Animals
WTC and zitter rat used in the present study were supplied by Dr.T.Serikawa (Kyoto University) and bred in our laboratory. All animals were housed in shoe-box type cages with continuous access to food and water, and maintained on a 12-hour/12-hour light/dark cycle. All procedures in the present study were approved by the Animal Welfare Committee of Tottori University School of Medicine.

Northern blot and Slot blot analysis
Total RNA was isolated from three regions (cerebrum, cerebellum and brainstem) of postnatal rat (aged 3,10,30 and 80 days) brain as described by Chomcznski and Sacchi. In Northern blot analysis, 10ug of total RNA were electrophoresed in 1% agarose-formaldehyde gels and transferred to nylon membrane. In slot blot hybridization, 1,3,5 and 6ug of total RNA were denatured and transferred to nylon membrane. Blots were hybridized with [32P]?labeled rat BDNF cDNA as a probes followed by rehybridized wit 18S rRNA.

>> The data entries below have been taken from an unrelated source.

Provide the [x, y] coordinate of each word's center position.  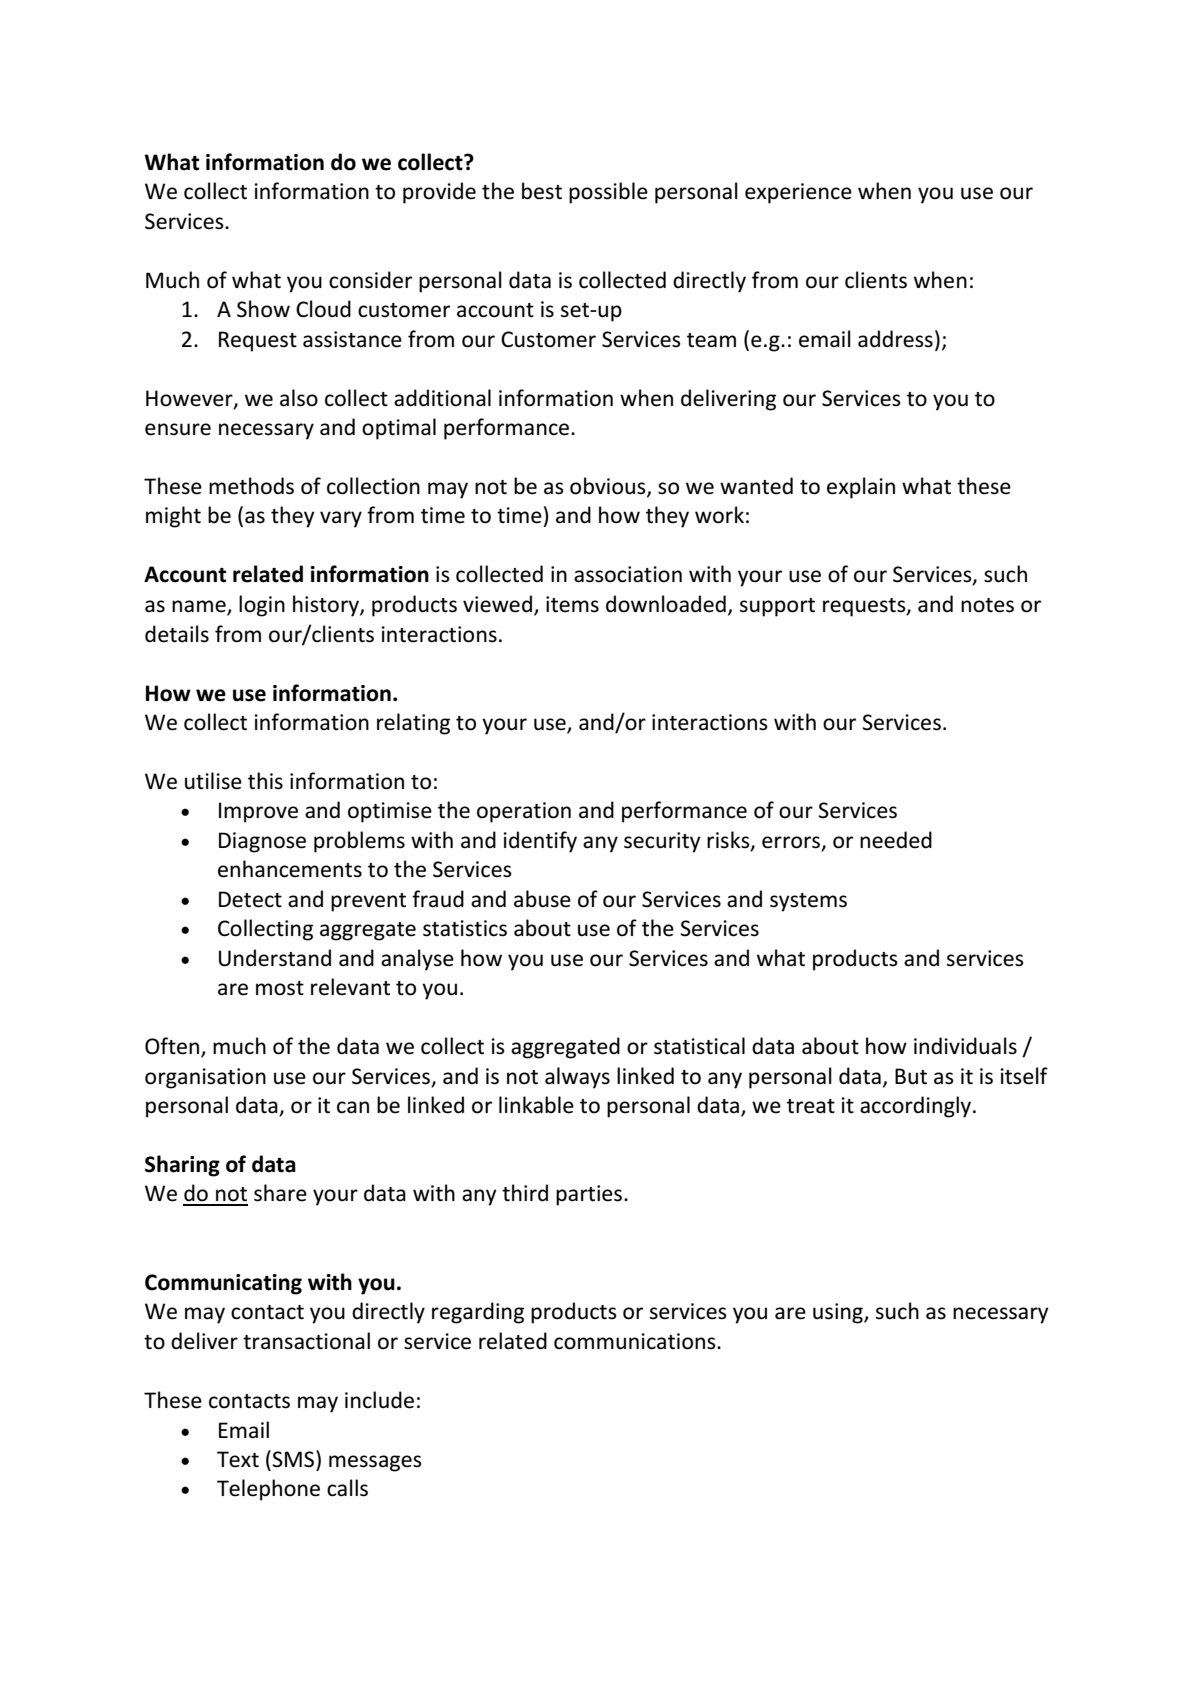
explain [861, 488]
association [628, 574]
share [280, 1193]
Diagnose [262, 842]
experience [798, 193]
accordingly [917, 1107]
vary [341, 519]
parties [590, 1195]
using [839, 1313]
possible [608, 193]
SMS [294, 1459]
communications [636, 1341]
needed [896, 840]
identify [540, 842]
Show [263, 309]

Zitter rats (3weeks old) showed conspicuous trembling in both head and hund body enough to cause unsteady gait, and the size of brain in zitter rat was became smaller than WTC. The vacuoles at 30 days of age were appeared in the deep cortex, hippocampus, cervical spinal gray matter, and at later stages they were recognized apparently by their symptoms. Hence, we noted BDNF mRNA levels in zitter rat brain at 30 days of age. Northern blot analysis of total RNA revealed that the BDNF gene produced 1.6 and 4.2 kb BDNF mRNA transcripts (Fig. 1). The 1.6 and 4.2 kb BDNF mRNAs were derived from two alternative 3' end polyadenylation signals in the 3' untranslated region of the fifth exon. Total RNA was prepared from cerebrum, cerebellum and brainstem of both WTC and zitter rats. 18S ribosomal RNA bands were reprobed to compensate for variations in samples applied. In cerebrum, the relative expression of BDNF mRNA in zitter rat brain was observed at a half level of that in the control rats. In cerebellum and brainstem, the BDNF mRNA level was also reduced significantly in zitter rat.

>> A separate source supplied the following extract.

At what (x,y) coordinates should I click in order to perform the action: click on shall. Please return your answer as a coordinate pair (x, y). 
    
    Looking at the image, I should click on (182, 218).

Fig. 1. BDNF expression at 30 days of age in WTC and zitter rat brains. Northern blot analysis was performed with total RNA isolated from brain cells of zitter rats (z/z) and age-matched WTC (w/w). Total RNA (10ug) from cerebrum and brainstem + cerebellum was electrophoresed on an 1% agarose-formaldehyde gel, transferred to nylon membrane, and hybridized with BDNF cDNA probe. The membrane was stripped off the BDNF probe, and rehybridized with the 18S rRNA probe. Blots were representative of four independent experiments. The BDNF were estimated to be 1.6 and 4.2 kb, respectively.

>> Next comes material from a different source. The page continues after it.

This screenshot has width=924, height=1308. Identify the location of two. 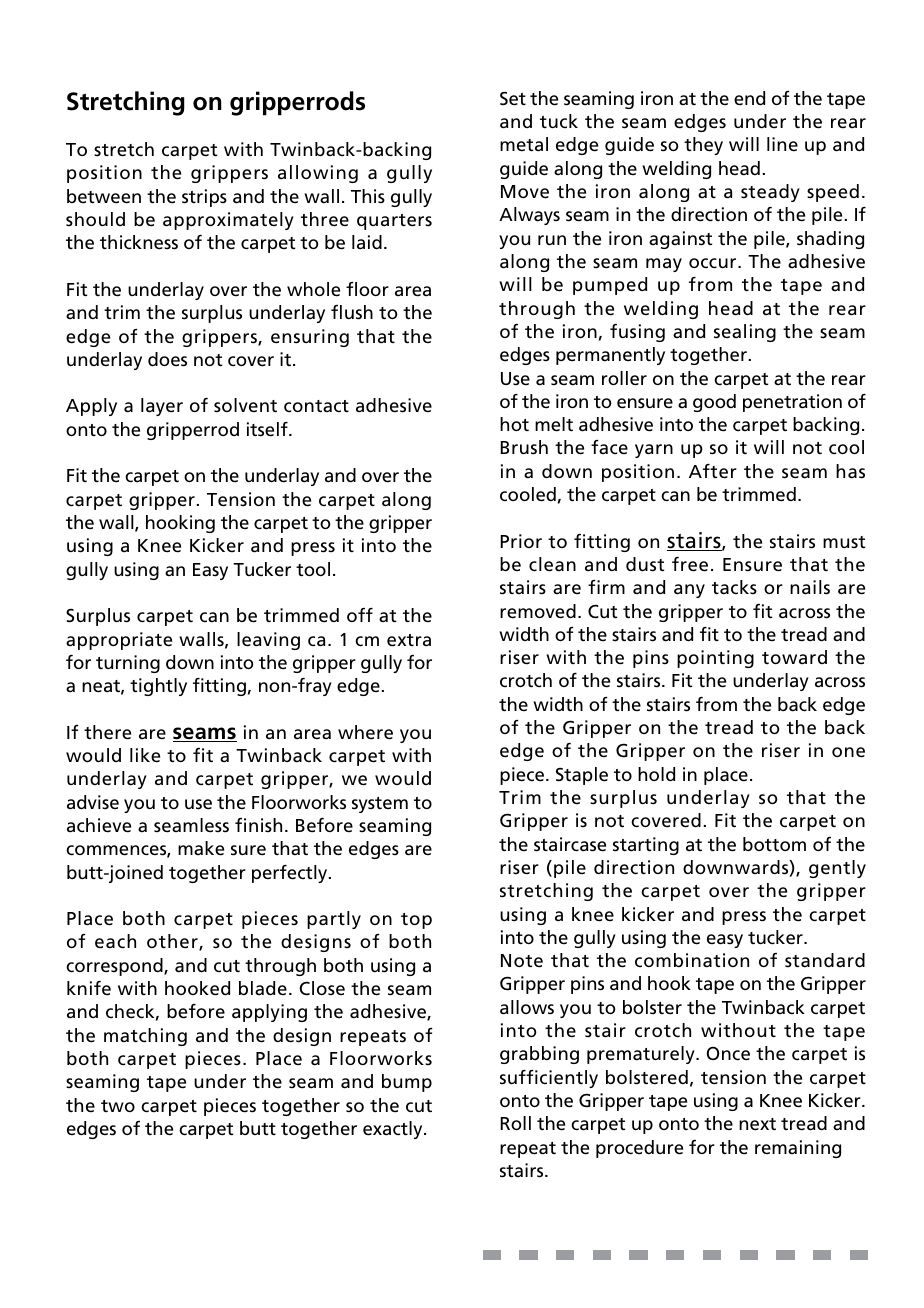
(118, 1106).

Our finding that the BDNF difference in cerebrum of 80 days rat was significantly large compared with that of 3-30 days of age, was suggested that BDNF-producing cells were degenerated by pathological effect of zitter genotype. Because vacuoles became noticeable and many cells of zitter rat brain degenerated after 30 days, the differences in BDNF might be remarkable in progressed age. The constant deviations in BDNF expression in cerebellum and brainstem were associated with the development of brain at early stage in fetal. These results suggested that BDNF expression of zitter rat brain decreased compared with WTC, consequently related to vacuolation in zitter rat brain.